Now, Perez hopes that her work on the Count Me In study can lead to a greater understanding of JoC experiences and identities among the larger U.S. Jewish community.
“The findings I think will have a big impact on the Jewish community. They’re sobering. It’s just real, undeniable, hard data about how Jews of Color feel in mainstream Jewish spaces.” How this data will be used has multiple layers, according to Perez.
“I think [the data] can be used in so many different ways. I imagine different leaders, congregations, and Jewish organizations could even utilize different pieces of the survey data and qualitative data as case studies for their communities.” Perez says she hopes predominantly white Jewish communities will read the data searching for reflections of their own contributions to the troubling experiences of Jews of Color, asking questions such as, “where does this show up in our work? Where are Jews of Color experiencing racial battle fatigue in our community? How might we be tokenizing Jews of Color in our efforts?
Perez finds Count Me In’s centering of JoC voices to be especially powerful, to “make sure we’re listening to stories, that we’re centering narratives of Jews of Color to lead this process.” At the same time, she wants people to know that this study isn’t only intended to get white Jewish communities up to speed on the experiences of JoCs.
“What I also care about is, what do Jews of Color want to do with this data? What do we want to do with this? How do we create more spaces that are by and for us to foster safer space, brave space, healing space?”

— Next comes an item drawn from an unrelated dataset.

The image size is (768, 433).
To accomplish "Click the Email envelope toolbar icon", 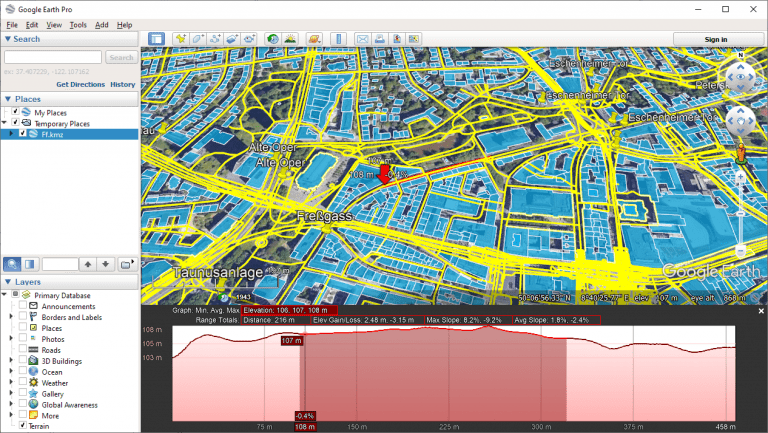I will pyautogui.click(x=362, y=39).
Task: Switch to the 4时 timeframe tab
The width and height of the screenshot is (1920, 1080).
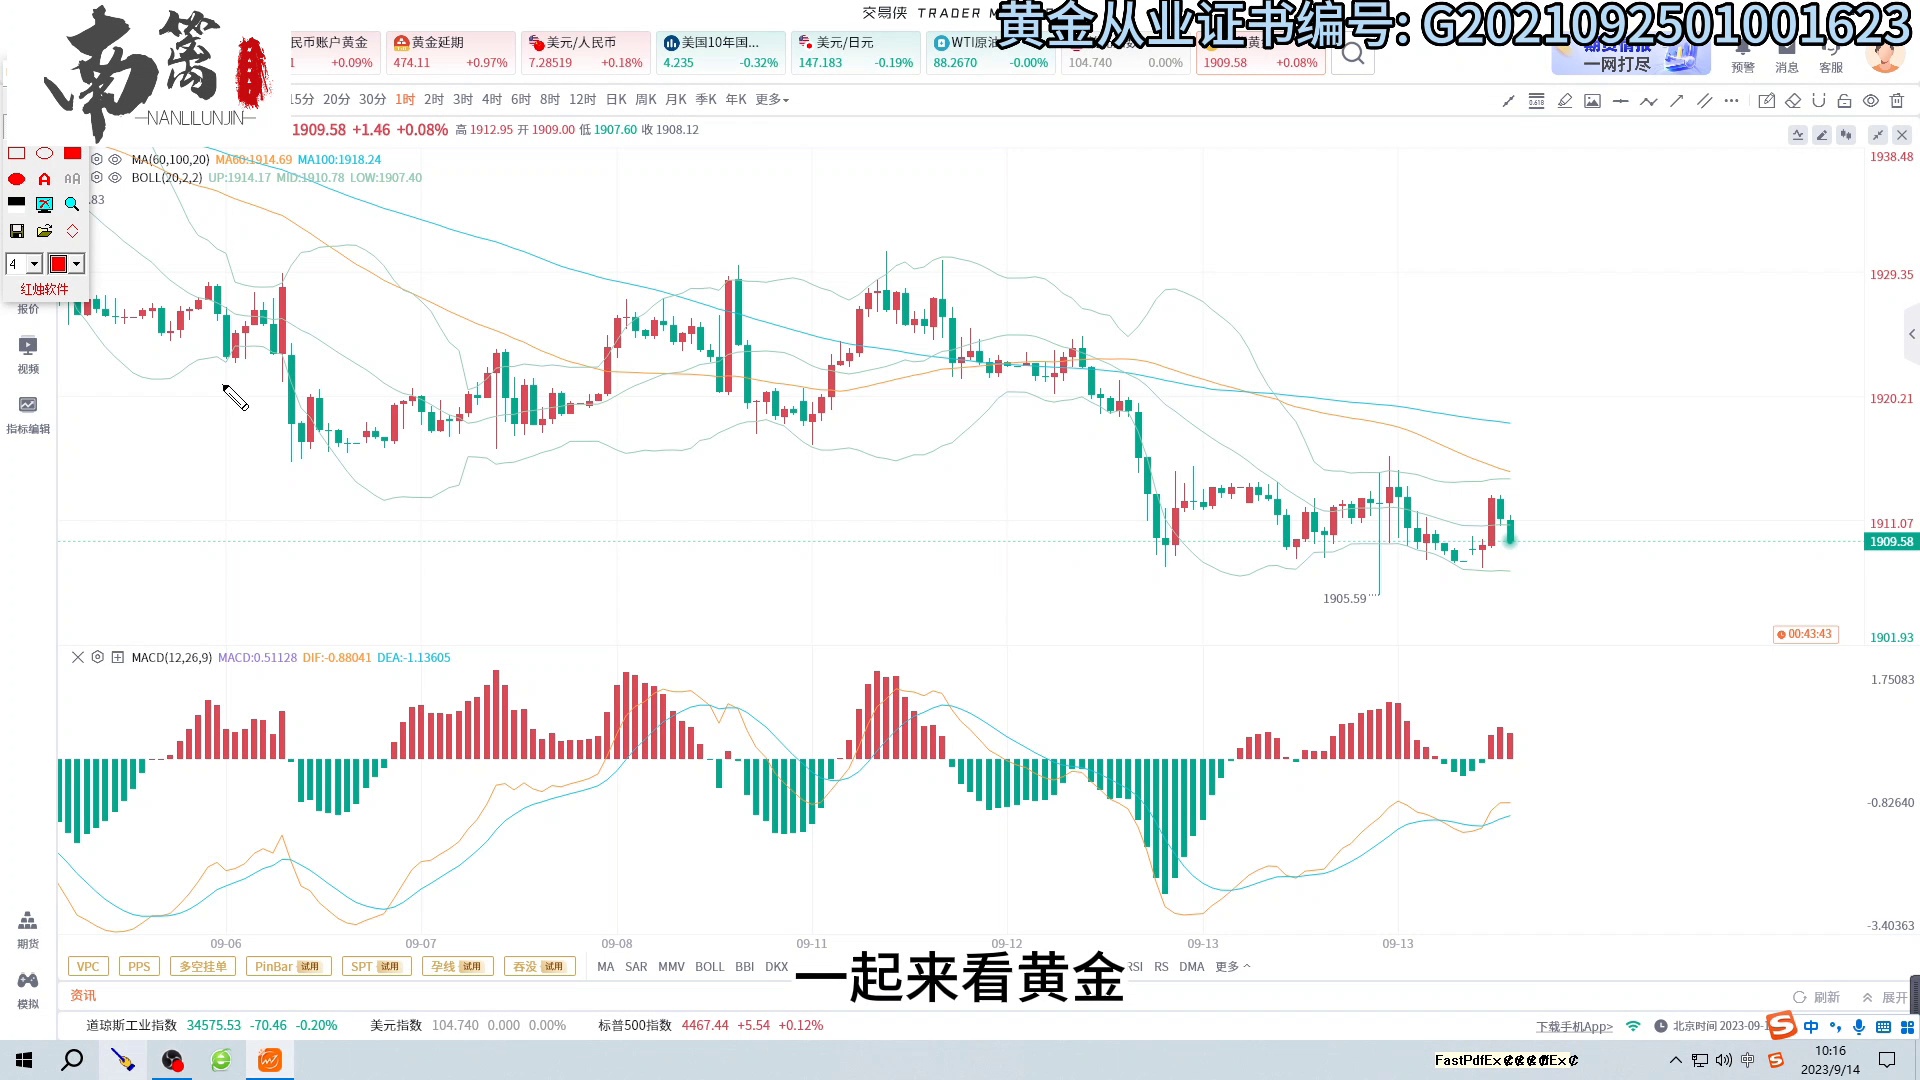Action: point(491,100)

Perez said these questions are important for Jews of Color to hold onto as the findings of the research study are revealed. “So many of us are so used to navigating these predominantly white Jewish spaces as Jews of Color that it becomes almost normalized,” often leaving Jews of Color to feel they must accept their sense of exclusion or lack of belonging as something that just is. Perez wants to see a future where “soulful, deep, connected relationships” are fostered among Jews of Color. For Perez, the Count Me In study might be a start.
“This is such a kick ass research team…I love that JoCI is doing this. It’s just been an honor. [The research team is] a beautiful group and the data are incredible.” But more important than what the data say is how they compel the the Jewish community to move toward a more just and equitable place. “I hope we treat it almost like a holy text. I hope that we drash over it and make space to like really dig in and be Talmudic about it.” If guided by racial justice frameworks and an intentionality to center JoC voices, Perez believes that collectively working through the findings of this study “could be transformative.”